= Provided entries =
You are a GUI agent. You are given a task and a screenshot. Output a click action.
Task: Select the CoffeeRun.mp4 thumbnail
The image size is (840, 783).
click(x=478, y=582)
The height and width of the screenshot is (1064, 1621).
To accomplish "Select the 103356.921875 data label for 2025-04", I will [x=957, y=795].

* * *

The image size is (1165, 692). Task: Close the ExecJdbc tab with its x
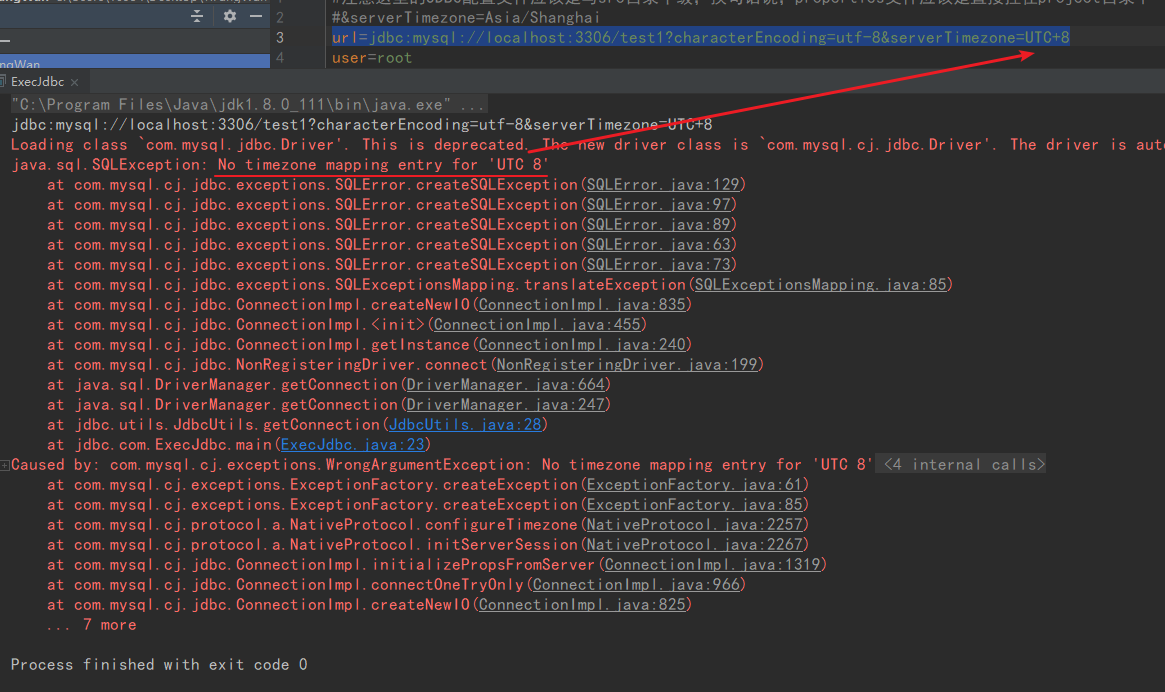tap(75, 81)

= Work item =
From the records, copy every line that has the string "screenshot" in it.

= Answer area =
You are a GUI agent. You are given a task and a screenshot. Output a click action.
The height and width of the screenshot is (1064, 1621).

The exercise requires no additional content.